With only two Unified nodes, with or without Web proxies, there is no High Availability. The database on the primary node is read/write, while the database on the secondary is read only.

Only redundancy is available.

  • If the primary node fails, a manual delete of the primary node on the secondary and a cluster provision will be needed.

  • If the secondary node fails, it needs to be replaced.

Scenario: Loss of Primary Node

  • The administrator deployed the 2-node cluster.

    $ cluster status
    Data Centre: jhb
                 application : AS01[]
                 webproxy :    AS01[]
                 database :    AS01[]

    Example database weights:

    $ database weight list
             weight: 20
             weight: 10
  • Node Failure: in the case where the primary node is lost on the Primary site:

    $ cluster status
    Data Centre: unknown
                 application : unknown_172.29.248.100[] (not responding)
                 webproxy : unknown_172.29.248.100[] (not responding)
                 database : unknown_172.29.248.100[] (not responding)
    Data Centre: jhb
                 application : AS02[]
                 webproxy : AS02[]
                 database : AS02[]

Recovery Steps

The primary node server is lost.

  1. It is decided to fail over to the secondary node:

    1. On the secondary node, remove the lost server from the cluster:

      cluster del

    2. On the secondary node, run cluster provision (it is recommended that this step is run in a terminal opened with the screen command). See: Using the screen command.

      On the secondary node, check:

      $ cluster status
      Data Centre: jhb
                   application : AS02[]
                   webproxy : AS02[]
                   database : AS02[]
  2. It is decided to recover the primary node:

    1. On the secondary node, remove the lost server from the cluster:

      cluster del

    2. On the secondary node, run cluster provision (it is recommended that this step is run in a terminal opened with the screen command).

      On the secondary node, check:

      $ cluster status
      Data Centre: jhb
                   application : AS02[]
                   webproxy : AS02[]
                   database : AS02[]
    3. Switch on the newly installed server.

      On the secondary node, add the server. Run cluster add

      On either node, check:

      $ cluster status
      Data Centre: jhb
                   application : AS01[]
                   webproxy :    AS01[]
                   database :    AS01[]
    4. Configure the primary database.

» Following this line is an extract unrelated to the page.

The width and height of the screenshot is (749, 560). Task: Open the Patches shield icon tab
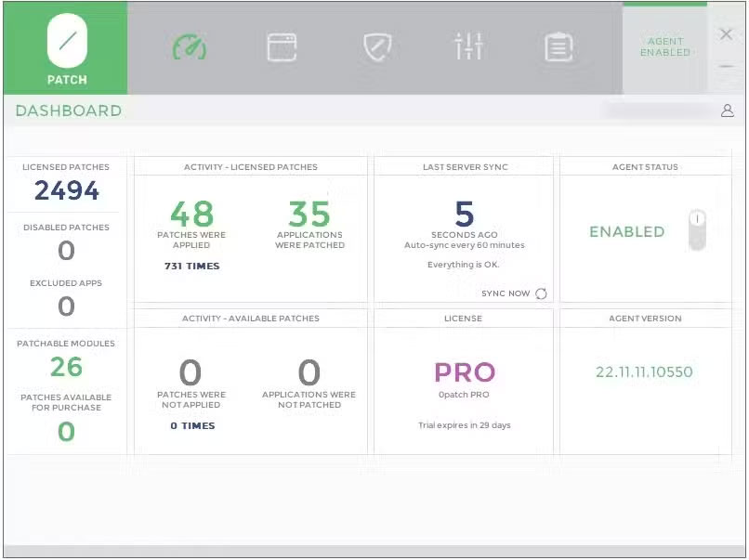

On the newly installed server, run cluster provision primary (it is recommended that this step is run in a terminal opened with the screen command).

      Check database configuration on both nodes, for example:

      $ database config
              $date: 1549450382862
          heartbeatIntervalMillis: 2000
                  priority: 20.0
                  stateStr: PRIMARY
                  storageEngine: WiredTiger
                  priority: 1.0
                  stateStr: ARBITER
                  storageEngine: Unknown
                  priority: 10.0
                  stateStr: SECONDARY
                  storageEngine: WiredTiger
          myState: 1
          ok: 1.0
          set: DEVICEAPI
          term: 8

Scenario: Loss of Secondary Node - Replace

  1. Remove the secondary node:

    cluster del <secondary node IP>
  2. Re-provision the cluster without the removed node:

    cluster provision
  3. Create a new secondary node: see Create a New VM Using the Platform-Install OVA

  4. On the newly added node, run:

    cluster prepnode
  5. From the primary unified node, run the command below - with the IP address of the new unified server to add it to the existing cluster.

    cluster add <secondary node IP>
  6. Re-provision the cluster:

    cluster provision primary <IP of current primary>